Сухарева башня
Часть 15 из 37 Информация о книге
Для доступа к библиотеке пройдите авторизацию
– Может быть, к нему, – ответила собеседница, поджав губы.
Опалин покачал головой.
– Катаринов живет в этом же доме, для этого ей не надо было выходить наружу. Кто из друзей Гали живет поблизости? Может быть, не друзей, а просто знакомых?
– Екатерина Александровна, – подала голос Лиза из соседней комнаты.

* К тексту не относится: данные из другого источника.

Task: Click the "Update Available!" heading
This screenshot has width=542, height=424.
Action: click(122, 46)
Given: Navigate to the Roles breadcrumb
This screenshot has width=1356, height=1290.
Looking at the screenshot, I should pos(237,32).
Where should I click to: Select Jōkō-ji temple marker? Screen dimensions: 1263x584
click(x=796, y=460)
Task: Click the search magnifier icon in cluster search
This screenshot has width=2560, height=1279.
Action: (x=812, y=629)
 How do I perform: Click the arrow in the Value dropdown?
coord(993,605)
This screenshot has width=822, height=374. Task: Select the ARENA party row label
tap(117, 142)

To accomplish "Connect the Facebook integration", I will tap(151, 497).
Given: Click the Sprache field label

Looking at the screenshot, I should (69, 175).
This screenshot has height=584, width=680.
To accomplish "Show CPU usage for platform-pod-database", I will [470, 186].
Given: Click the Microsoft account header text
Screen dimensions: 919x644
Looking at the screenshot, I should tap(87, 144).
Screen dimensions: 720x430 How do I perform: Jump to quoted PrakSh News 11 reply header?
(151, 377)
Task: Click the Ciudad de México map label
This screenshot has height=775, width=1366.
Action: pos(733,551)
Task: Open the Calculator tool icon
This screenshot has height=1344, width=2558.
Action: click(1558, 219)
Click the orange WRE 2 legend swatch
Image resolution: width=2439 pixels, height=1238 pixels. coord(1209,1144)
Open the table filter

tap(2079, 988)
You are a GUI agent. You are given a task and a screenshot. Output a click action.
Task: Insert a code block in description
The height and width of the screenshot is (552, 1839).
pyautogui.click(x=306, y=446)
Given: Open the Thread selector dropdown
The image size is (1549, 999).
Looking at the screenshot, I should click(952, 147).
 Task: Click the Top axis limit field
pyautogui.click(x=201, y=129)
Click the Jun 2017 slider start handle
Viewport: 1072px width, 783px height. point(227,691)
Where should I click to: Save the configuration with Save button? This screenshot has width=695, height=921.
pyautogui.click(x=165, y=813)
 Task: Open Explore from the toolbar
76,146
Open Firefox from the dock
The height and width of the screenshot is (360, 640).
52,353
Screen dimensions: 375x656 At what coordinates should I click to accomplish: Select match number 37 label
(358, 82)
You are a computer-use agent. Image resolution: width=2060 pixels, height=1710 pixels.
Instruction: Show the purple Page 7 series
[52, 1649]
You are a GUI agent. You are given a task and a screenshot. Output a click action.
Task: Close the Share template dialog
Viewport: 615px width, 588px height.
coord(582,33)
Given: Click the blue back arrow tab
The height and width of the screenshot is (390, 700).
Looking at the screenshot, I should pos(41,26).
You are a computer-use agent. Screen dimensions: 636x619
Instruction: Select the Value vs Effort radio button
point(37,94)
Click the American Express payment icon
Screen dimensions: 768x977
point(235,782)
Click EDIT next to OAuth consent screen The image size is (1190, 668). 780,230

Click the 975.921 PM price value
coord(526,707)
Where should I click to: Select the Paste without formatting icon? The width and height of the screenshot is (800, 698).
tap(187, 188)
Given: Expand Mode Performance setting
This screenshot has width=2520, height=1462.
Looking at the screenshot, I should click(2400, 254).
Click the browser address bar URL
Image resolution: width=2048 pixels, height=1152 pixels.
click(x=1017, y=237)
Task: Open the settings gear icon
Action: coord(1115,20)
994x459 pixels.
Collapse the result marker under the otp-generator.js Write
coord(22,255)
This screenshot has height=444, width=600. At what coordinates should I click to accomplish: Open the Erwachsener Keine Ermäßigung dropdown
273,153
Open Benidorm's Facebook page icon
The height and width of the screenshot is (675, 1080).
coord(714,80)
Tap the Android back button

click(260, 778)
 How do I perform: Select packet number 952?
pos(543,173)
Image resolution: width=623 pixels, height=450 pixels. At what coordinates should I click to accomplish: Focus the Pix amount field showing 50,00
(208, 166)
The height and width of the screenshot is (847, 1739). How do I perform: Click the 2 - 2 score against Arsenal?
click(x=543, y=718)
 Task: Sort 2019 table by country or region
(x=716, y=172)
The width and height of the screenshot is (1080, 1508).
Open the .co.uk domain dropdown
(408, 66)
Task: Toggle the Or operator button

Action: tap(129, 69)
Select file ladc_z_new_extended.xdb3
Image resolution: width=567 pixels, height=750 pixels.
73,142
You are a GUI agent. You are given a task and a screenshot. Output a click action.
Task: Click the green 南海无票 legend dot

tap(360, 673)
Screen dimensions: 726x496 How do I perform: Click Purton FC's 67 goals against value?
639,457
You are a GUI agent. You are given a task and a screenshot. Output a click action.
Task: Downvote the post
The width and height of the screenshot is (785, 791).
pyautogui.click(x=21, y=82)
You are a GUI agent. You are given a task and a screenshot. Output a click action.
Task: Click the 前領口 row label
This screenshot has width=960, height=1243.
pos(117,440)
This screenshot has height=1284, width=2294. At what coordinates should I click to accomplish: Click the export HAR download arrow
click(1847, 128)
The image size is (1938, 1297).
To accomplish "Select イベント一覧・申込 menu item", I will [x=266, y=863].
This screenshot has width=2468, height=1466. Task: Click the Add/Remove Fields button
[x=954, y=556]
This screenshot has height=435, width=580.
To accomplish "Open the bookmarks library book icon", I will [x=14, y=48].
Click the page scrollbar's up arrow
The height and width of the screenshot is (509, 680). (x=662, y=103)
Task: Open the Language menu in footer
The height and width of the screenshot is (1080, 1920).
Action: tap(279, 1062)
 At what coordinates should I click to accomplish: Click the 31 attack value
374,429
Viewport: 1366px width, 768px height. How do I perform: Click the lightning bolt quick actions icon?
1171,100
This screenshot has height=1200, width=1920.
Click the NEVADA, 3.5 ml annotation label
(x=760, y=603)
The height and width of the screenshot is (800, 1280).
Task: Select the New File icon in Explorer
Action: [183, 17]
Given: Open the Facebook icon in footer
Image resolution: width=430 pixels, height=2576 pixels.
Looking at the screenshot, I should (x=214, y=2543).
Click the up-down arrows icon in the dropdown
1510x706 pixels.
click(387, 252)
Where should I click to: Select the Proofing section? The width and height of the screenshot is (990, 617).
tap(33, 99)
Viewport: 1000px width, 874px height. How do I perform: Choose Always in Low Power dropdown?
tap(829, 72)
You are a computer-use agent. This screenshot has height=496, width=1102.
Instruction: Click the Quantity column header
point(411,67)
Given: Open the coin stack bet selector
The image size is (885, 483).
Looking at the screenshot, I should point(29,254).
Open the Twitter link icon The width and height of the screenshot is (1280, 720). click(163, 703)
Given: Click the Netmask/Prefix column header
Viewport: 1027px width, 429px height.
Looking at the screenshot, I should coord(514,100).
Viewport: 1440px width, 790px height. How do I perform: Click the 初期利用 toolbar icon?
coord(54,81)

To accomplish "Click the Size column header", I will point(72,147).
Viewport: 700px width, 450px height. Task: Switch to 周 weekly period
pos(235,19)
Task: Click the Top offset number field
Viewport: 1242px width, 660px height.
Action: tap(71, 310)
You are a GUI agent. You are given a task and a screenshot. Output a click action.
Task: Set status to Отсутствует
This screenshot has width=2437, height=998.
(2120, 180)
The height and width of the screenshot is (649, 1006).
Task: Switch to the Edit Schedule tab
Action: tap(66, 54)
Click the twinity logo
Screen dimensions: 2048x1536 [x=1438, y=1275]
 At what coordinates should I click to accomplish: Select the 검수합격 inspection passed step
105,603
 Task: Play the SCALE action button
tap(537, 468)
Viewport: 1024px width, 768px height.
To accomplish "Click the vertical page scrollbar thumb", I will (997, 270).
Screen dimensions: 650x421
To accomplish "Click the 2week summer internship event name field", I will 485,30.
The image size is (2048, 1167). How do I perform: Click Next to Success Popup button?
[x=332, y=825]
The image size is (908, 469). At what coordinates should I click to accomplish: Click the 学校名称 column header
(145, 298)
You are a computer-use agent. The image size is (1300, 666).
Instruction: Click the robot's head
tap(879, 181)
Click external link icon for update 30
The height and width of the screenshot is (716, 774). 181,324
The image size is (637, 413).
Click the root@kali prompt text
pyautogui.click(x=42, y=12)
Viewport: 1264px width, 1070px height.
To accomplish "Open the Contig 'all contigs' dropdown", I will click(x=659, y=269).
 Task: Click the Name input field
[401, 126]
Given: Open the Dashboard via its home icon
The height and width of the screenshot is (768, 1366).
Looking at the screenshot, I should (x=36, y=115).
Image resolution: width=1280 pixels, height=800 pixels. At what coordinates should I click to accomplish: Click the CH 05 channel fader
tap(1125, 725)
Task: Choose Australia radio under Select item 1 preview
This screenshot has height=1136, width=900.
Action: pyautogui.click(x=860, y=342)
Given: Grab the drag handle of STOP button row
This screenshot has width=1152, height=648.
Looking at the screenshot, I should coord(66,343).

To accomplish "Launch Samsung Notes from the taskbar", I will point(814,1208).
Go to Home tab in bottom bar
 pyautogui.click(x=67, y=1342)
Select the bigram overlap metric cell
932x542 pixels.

– Ваша учительница немецкого? Как ее фамилия? Где она живет?
Выяснилось, что фамилия учительницы – Кривонос, а живет она на Большой Дмитровке. При этом Надя выразила сомнение в том, что Галя могла вечером направиться к Екатерине Александровне, да и мать семейства, казалось, в это тоже не верила.
– Галя, конечно, знала ее, но… Екатерина Александровна занимается с Лизой да преподает на курсах у Нади. И потом, учительнице за 30, и они с Галей вовсе не были подругами…
«Но ведь к кому-то она ушла в тот вечер, – думал Опалин, – или нет? Блуждала в тумане и плакала, что жених оказался наркоманом, а мать только и может, что травить душу? И в слезах не заметила трамвай…»
Для очистки совести он пошел к старшим Прокудиным и стал расспрашивать их, что они думают о Гале. Инженер был очень сдержан в своих оценках, однако из его слов явствовало, что Галя была прекрасной девушкой и он не может представить, чтобы у нее имелись враги. Вера Федоровна, его жена, вздыхала, говорила о горе, которое обрушилось на соседей, но некоторые ее замечания оказались куда более любопытными.
– Конечно, она переживала… Мне кажется, если бы родители подошли к делу иначе… если бы поощряли ее больше общаться со сверстниками, на танцы ходить, на каток… Клин клином вышибают, так сказать, – она сконфуженно засмеялась. – Это мой муж обычно так говорит… Не о любви, а вообще. В жизни надо быть готовым к разочарованиям, а первая любовь… Очень больно ранит, когда… когда…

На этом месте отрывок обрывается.